Il y a plus de 12 ans, Alain Dupuy et ses collègues français avaient commencé à travailler sur les problématiques de l’eau, notamment sur les effets du changement climatique sur la gouvernance de la ressource eau. Tous les angles de recherche ont été mis en place avec la création en 2012 du Réseau scientifique Aquitaine Québec de l’eau (AQeau), renommé AQeau2 en 2016, puis Réseau scientifique Nouvelle-Aquitaine Québec de l’eau en 2022 (NAQeau).
«Le réseau NAQeau, dit-il, est une petite communauté de recherche. Nous avons, par contre, une activité relativement importante. C’est vivant, c’est humain. On a créé des liens entre nous. On a maintenu nos échanges malgré la pandémie. Nous avons tenu à faire vivre cette entente parce que nous avons des complémentarités de compétences qui sont réelles. Et on a des partenaires conjoints, comme nous, à l’international. J’envoie des étudiants en échange à l’Université Laval. J’ai hébergé deux professeurs en sabbatique de cet établissement. Quelques thèses en cotutelle ont été écrites.»
Le 16 décembre, Léa Bussière fera la soutenance de sa thèse interuniversitaire en sciences de la Terre. Dans sa recherche, la doctorante française compare ce qui s’est passé potentiellement en Nouvelle-Aquitaine il y a 10 000 ans avec ce qui se passe actuellement avec la fonte du pergélisol au nord du Québec. «On a des traces d’un phénomène qu’on ne sait pas interpréter, explique le directeur. On a supposé que quelque chose est dû à l’évolution du pergélisol. On a pu l’observer au Québec.»

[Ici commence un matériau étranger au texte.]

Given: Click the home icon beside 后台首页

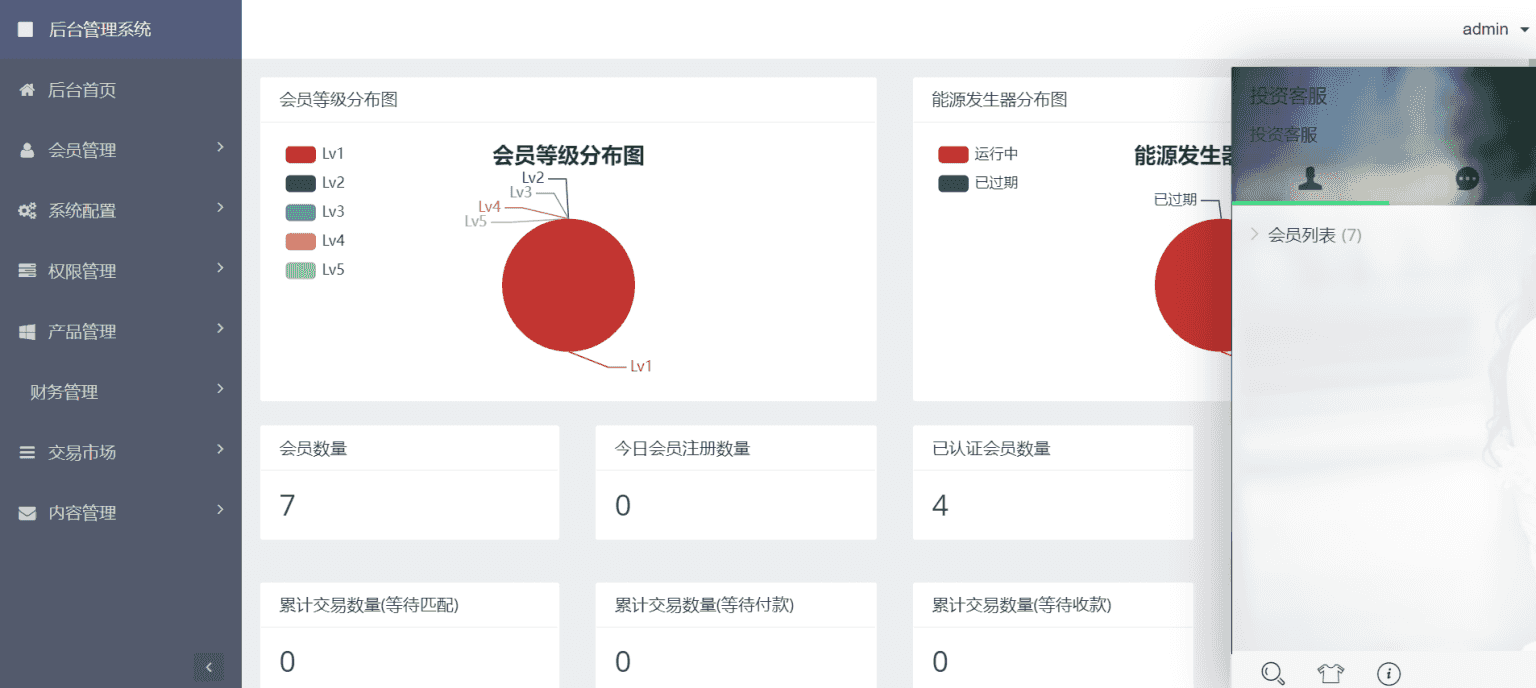Looking at the screenshot, I should [x=27, y=90].
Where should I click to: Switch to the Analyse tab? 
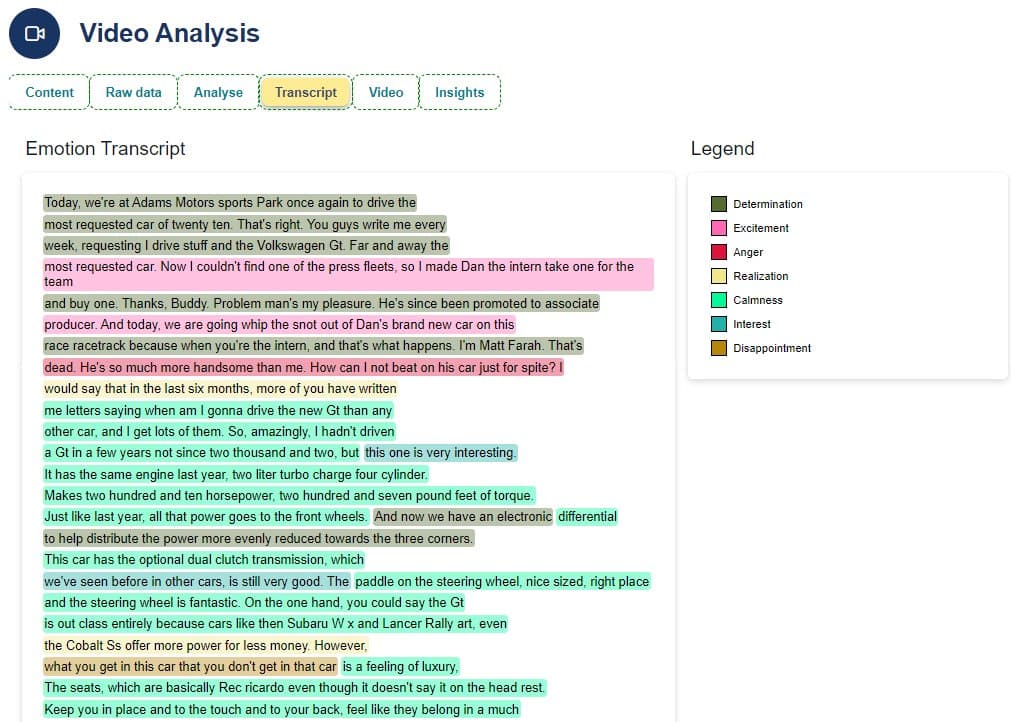point(218,92)
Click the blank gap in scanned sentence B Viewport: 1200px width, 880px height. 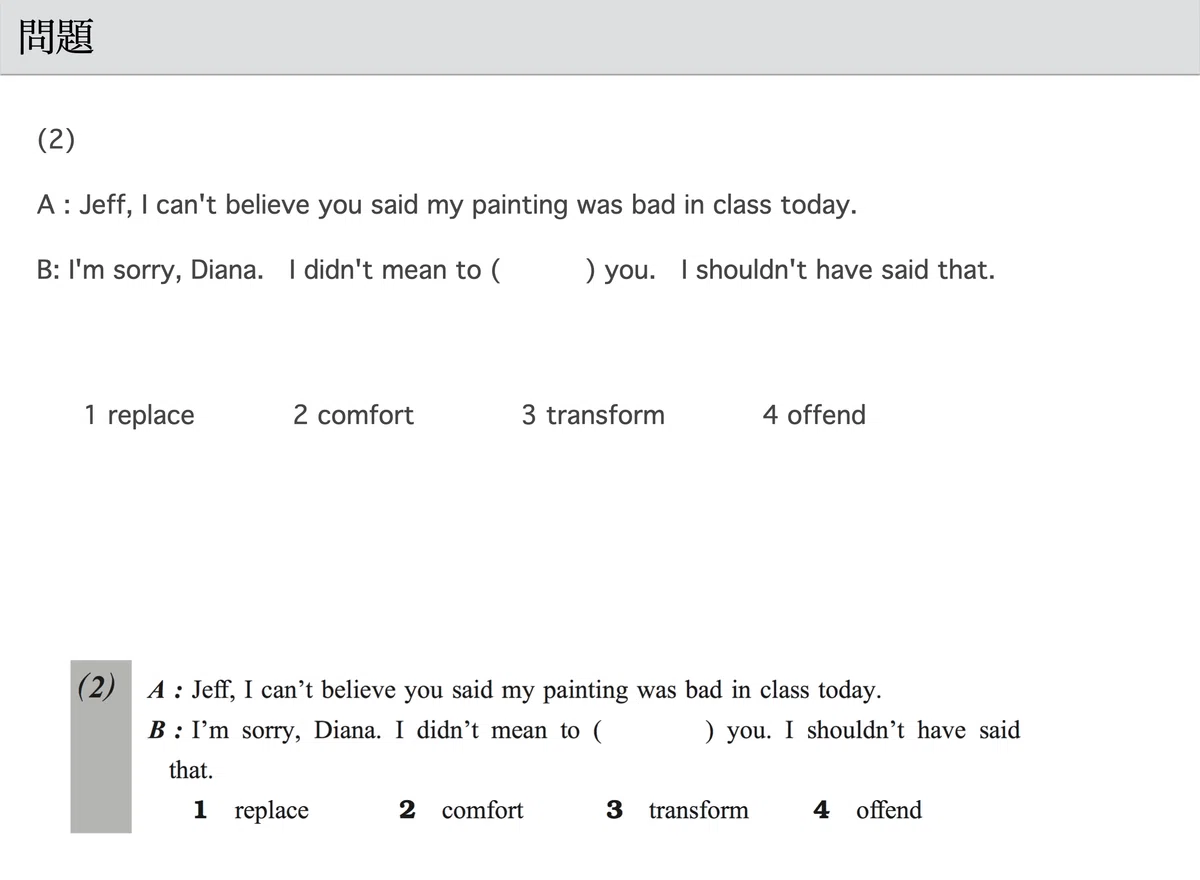654,731
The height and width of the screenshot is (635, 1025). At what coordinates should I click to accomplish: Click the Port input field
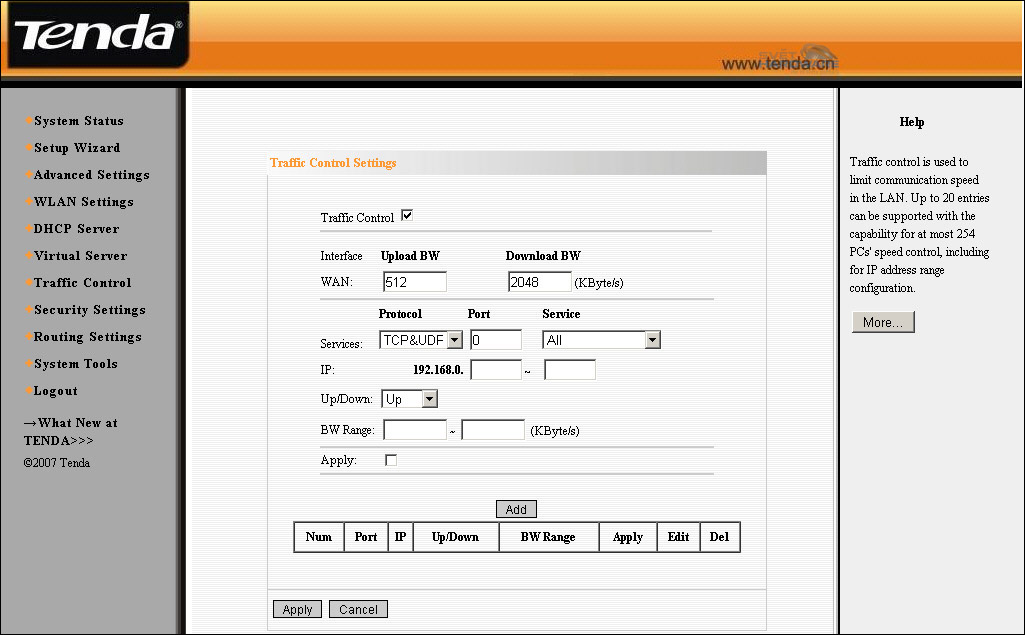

Dans la foulée de la création en 2019 du réseau CentrEau au Québec, Alain Dupuy a été mandaté par le président Rousset pour créer des réseaux thématiques de recherche, dont un sur l’eau, le Réseau régional de recherche sur l’eau en Nouvelle-Aquitaine – Naïades. Il fut ensuite chargé de coordonner la mise en place de ce réseau. Vint ensuite ce questionnement: et si l'on créait un pont entre nous et les chercheurs de CentrEau? «Ce nouveau réseau, souligne-t-il, est une brique de connaissances et de partenariats. Les 5 sites universitaires de la région Nouvelle-Aquitaine y participent, de même que 18 établissements de recherche. Quarante laboratoires ou équipes de recherche réunissent quelque 200 chercheurs de tous les champs disciplinaires sur la problématique de l’eau.»